Let's take just a moment to look at the morality of the question by asking ourselves a few questions. Is profit an acceptable motive for providing health care to people? Should a person be entitled to adequate health care because they have a million dollars in their pocket or because they can afford private health insurance? Is it appropriate to deny adequate health care to someone because they cannot afford to pay for it? What good does it do to have the best health care system in the world when citizens don't have access to it? How is it morally right for the King of Saudi Arabia to be able to obtain care at the Cleveland Clinic when many of the poor Black citizens of Cleveland, Ohio don't have access to those same facilities?

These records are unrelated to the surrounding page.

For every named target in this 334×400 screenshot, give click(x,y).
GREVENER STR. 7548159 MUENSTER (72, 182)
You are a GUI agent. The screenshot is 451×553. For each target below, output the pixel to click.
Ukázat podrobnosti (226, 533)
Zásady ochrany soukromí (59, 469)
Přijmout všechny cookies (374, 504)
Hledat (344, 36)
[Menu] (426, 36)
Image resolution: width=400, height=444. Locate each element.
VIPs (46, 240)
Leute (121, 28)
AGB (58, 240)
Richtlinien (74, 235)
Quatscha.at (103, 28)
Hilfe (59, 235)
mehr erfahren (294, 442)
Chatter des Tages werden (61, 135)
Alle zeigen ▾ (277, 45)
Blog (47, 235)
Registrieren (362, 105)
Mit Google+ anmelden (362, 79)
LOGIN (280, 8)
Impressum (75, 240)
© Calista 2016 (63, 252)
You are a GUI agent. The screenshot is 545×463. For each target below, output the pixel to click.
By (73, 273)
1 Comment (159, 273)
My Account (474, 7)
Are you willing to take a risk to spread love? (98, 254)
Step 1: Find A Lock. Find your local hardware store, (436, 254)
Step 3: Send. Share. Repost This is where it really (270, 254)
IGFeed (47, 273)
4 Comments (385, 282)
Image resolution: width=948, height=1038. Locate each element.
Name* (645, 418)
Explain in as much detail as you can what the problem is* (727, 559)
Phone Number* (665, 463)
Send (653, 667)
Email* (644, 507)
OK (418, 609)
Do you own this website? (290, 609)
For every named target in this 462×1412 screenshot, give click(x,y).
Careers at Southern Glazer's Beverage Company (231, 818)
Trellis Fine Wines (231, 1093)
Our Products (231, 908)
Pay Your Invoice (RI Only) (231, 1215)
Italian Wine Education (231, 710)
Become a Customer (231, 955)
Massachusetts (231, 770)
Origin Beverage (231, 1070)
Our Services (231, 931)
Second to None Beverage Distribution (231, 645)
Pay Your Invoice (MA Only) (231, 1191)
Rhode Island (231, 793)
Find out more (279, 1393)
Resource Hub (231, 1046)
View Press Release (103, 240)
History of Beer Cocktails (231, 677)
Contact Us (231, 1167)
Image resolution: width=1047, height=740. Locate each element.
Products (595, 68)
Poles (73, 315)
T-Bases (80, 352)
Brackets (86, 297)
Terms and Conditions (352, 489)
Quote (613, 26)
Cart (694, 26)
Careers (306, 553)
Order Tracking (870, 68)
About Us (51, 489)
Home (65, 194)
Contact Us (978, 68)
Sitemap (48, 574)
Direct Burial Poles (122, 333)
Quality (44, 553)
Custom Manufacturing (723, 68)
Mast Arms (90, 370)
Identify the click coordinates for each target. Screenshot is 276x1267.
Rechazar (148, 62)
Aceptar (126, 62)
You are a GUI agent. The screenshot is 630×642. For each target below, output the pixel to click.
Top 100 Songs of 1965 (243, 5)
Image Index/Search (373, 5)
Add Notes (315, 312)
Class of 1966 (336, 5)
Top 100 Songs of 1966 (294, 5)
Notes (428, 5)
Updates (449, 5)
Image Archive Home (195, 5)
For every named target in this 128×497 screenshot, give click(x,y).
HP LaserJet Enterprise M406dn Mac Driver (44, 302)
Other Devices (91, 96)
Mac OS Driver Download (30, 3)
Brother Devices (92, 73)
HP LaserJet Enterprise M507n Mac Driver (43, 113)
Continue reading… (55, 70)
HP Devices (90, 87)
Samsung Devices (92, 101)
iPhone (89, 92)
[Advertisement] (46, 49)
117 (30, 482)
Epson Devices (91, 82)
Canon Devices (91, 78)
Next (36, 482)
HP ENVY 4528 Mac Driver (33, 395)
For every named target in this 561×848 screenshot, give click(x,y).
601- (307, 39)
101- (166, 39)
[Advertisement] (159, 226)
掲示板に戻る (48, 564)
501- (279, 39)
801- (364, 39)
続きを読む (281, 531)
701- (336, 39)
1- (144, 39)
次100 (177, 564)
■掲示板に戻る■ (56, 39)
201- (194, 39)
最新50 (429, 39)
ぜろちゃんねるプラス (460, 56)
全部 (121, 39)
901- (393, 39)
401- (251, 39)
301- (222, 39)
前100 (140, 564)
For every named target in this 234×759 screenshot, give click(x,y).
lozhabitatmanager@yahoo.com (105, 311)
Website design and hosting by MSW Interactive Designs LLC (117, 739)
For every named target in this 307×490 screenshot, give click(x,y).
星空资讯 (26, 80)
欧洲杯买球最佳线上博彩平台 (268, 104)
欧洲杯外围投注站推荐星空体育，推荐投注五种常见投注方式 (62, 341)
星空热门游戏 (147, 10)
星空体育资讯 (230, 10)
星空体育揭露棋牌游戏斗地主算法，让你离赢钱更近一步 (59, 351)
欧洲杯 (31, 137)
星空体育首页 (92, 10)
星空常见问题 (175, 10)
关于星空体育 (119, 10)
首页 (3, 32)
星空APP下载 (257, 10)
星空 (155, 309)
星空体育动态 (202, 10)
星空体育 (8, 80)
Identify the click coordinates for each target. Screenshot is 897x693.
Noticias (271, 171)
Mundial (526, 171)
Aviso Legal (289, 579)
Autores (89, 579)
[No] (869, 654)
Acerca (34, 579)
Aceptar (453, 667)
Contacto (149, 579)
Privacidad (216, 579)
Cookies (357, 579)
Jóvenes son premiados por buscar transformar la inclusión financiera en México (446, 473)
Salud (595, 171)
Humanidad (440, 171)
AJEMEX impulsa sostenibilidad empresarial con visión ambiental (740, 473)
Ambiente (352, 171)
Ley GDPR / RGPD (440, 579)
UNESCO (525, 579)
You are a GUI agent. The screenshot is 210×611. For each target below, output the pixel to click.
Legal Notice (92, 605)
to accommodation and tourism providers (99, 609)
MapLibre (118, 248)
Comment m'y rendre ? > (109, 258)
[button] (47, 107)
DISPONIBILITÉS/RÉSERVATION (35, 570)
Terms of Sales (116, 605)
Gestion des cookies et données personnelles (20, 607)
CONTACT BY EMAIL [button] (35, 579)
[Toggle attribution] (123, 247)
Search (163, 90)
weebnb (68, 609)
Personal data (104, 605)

A few years ago, Rebecca Skloot wrote a book entitled The Immortal Life of Henrietta Lacks. I invite all of my conservative friends to read this excellent book. In it, Skloot tells the story of a young and poor Black woman dying from cancer whose cells became the focus of medical research for the next sixty years. The author recounts how doctors removed some of the cancerous cells from her body and used them in experiments that led to the development of a polio vaccine and a host of other medical breakthroughs that have made a great deal of money for a whole lot of people. Her family, however, remained poor and unable to afford health insurance or adequate health care for themselves. The truth is: If this story doesn't prick your conscience, nothing will.
Should issues of life and death be decided in the marketplace? Should money be the principal factor in deciding who has access to health care and who does not? How do you think that God would answer these questions?